I believe that there only a few ways I can deal with the Fire Pattern. Either destroy it, or fix it.

Fixing it may be the wrong answer - Destroying it will have detrimental effects on the rest of Shadow or something, I'm sure of that. Damn, what the hell an I going to do?

Wait, and then there was this morning. Blessed Unicorn...

Dalen.

She had been mindfucked to believe that her dead mother had come back as a ghost to do - who the hell knows. She practically tried to Whitewash the Amber Pattern with her own blood.

I was so furious. She tried to evade me, but I forced myself through the Trump connection with Maladin. I asked her (about as politely as I could, given the last day or so) what had happened. She wouldn't give me an answer. So I yelled at her.

A small part of me dosen't feel bad in the slightest for yelling at her. That's what sickens me.

A lone time ago - god, I must have been 6 or 8 - I had gotten in some serious trouble with one of mother's "friends" she had over.
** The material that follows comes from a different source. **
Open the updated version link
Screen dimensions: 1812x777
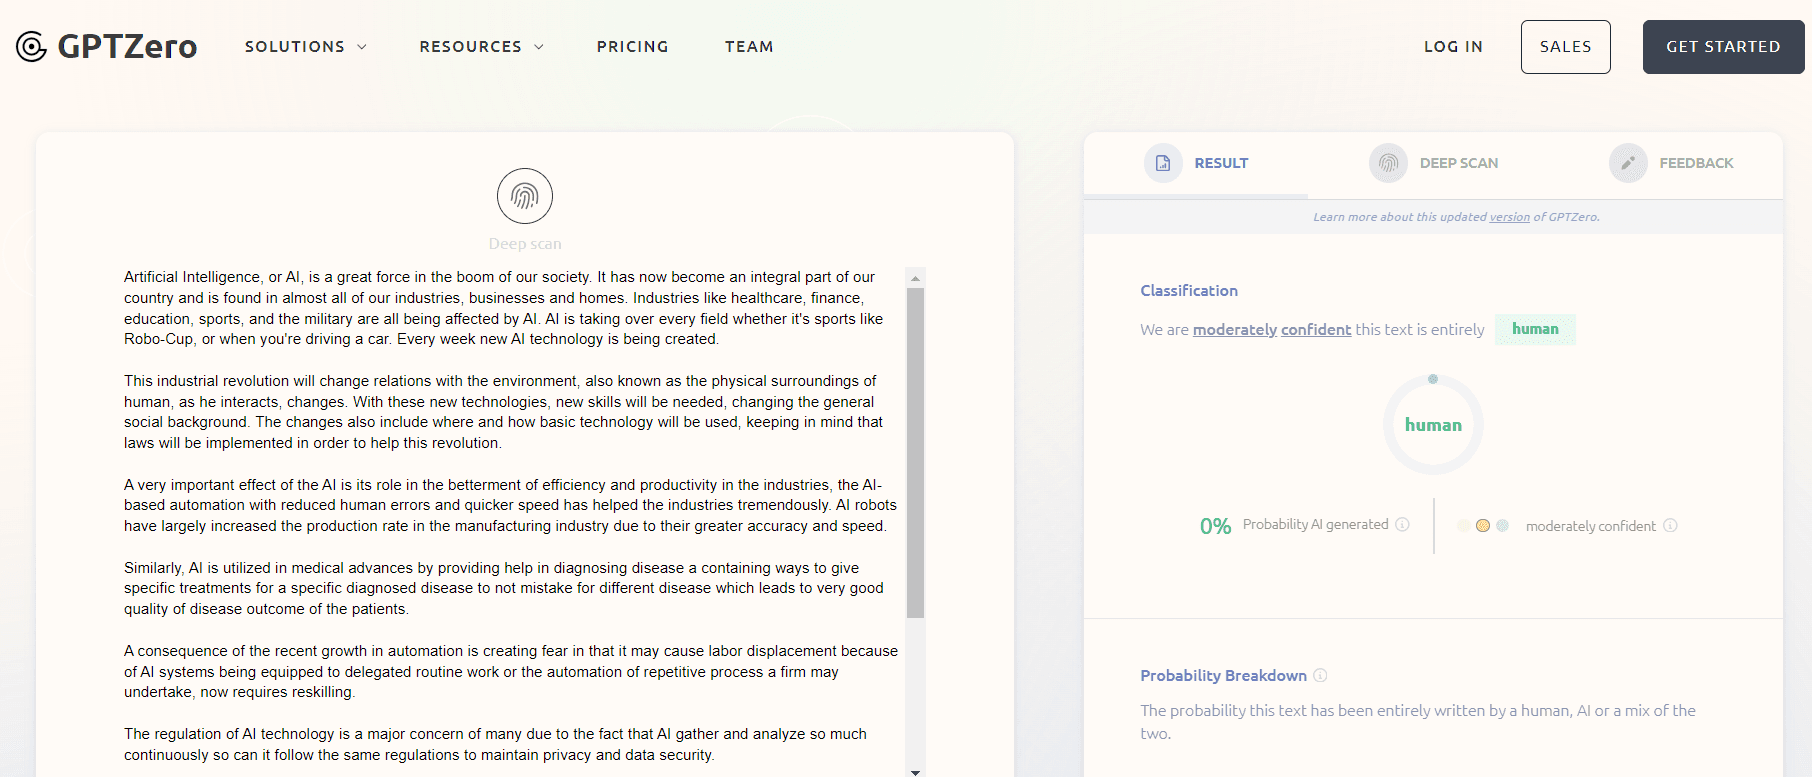[1509, 217]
It was one of the men she had in her life that actually stuck around for a while - I think he was actually someone of importance, possibly a Circle realm, but I don't remeber who he was now. I remember he had hidden something in the broom closet in mother's Manhattan home, and I had noticed him doing this stealthy act. So, later on, I snuck downstairs and had a look myself. Well, it was on a high shelf, and .. I managed to have it topple right onto my head. It shatterd on the floor, right after it used my head as a jumping board. I guess it would have been a nice present for Mother if it hadn't been so fragile.

He hollered at me - I still can't get over how loud he was. His voice boomed throughout the entire house. I was frozen in front of the closet as he screamed at me about how terrible I was for destroying his gift to her. He ordered me to go into the broom closet and he then pushed all of the shattered bits into the closet with me and slammed the door on me. I tried to get out, but he had wedged the door shut. At that point I had assumed he was going to wait for mother to get home, so that I could be scolded by her as well.
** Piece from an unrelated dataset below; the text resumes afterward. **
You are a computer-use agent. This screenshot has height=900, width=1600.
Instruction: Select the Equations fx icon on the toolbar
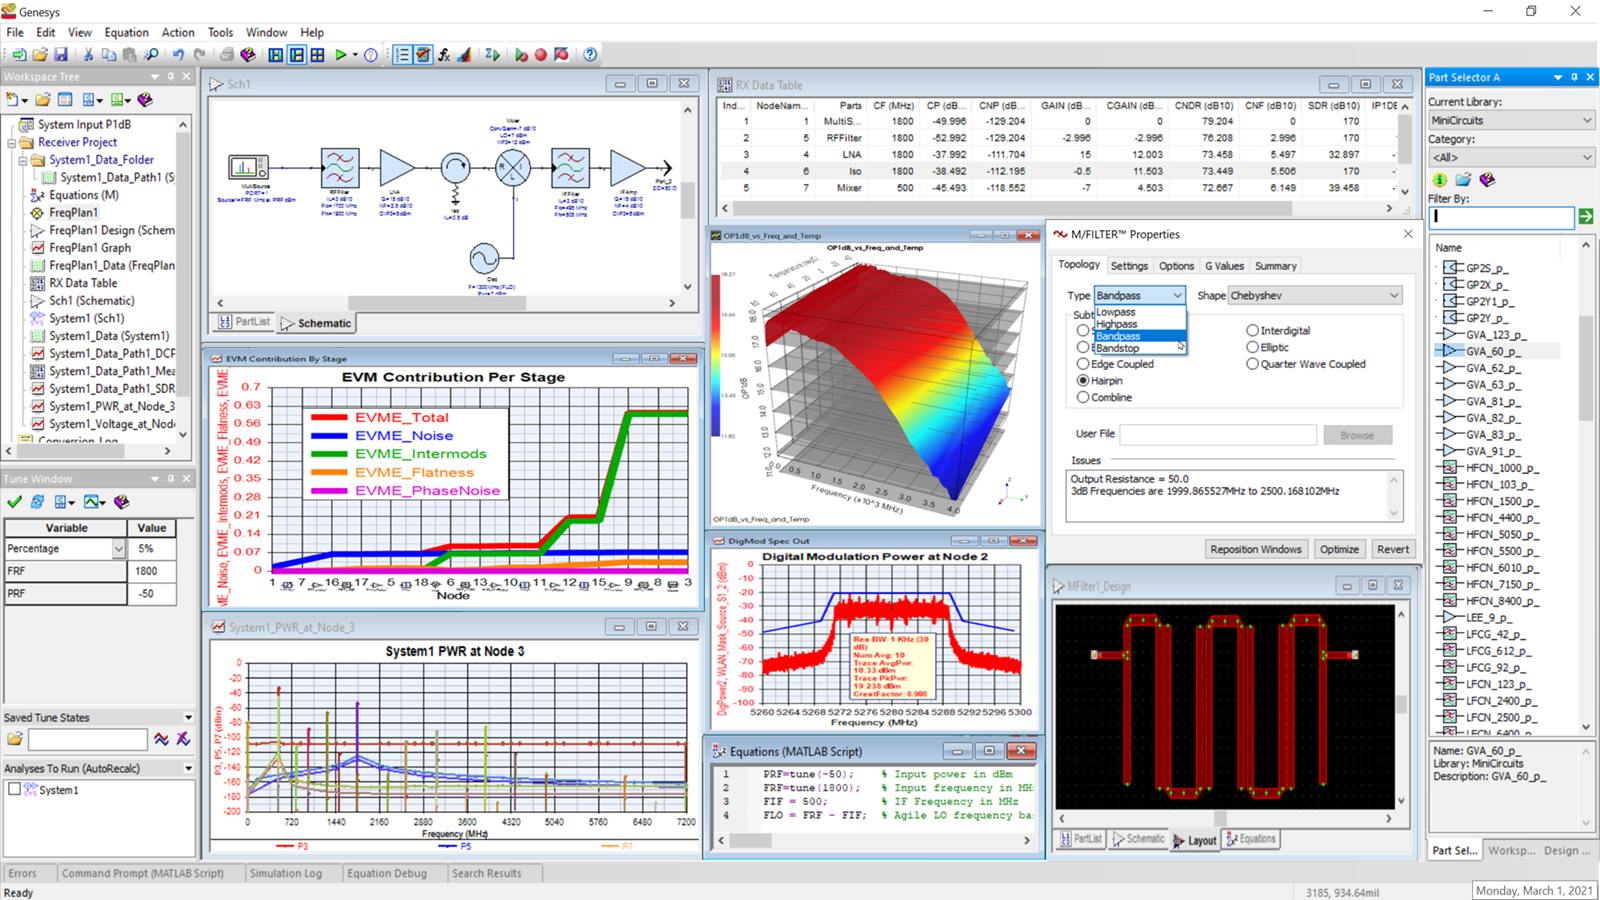pyautogui.click(x=444, y=55)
I hated the darkness. I didn't scream or anything - I just sat in the darkness and cried. I knew that if I tried to call out, he may just find a reason to keep me in there forever. The only think that kept going through my mind was him yelling at me, telling me how terrible I was.

It ended worse. Hours later, mother got me out of there pissed off at him because he had the audacity to lock her precious child in a closet. She kicked him out that evening, never wanting to see him ever again. The last thing he did when he left was to look back at me and smirk - as if supposedly his entire goal was to traumatize me. It makes me sick that in some way I'm like him - that I would get off on intimidating someone.

They will strike at the Primal Pattern next, and it will then be all over. I wish I knew how to stop them.






I just found out from my mother that she's lost the Jewel. Figures. Well, so much for Dalen's plan - it will have to wait. I pray that events in the future will give us an answer to our problems. I hope things stay hectic enough that I won't dream. I don't want to dream about what's been happening. I just want to lie in darkness, and feel safe. Safe.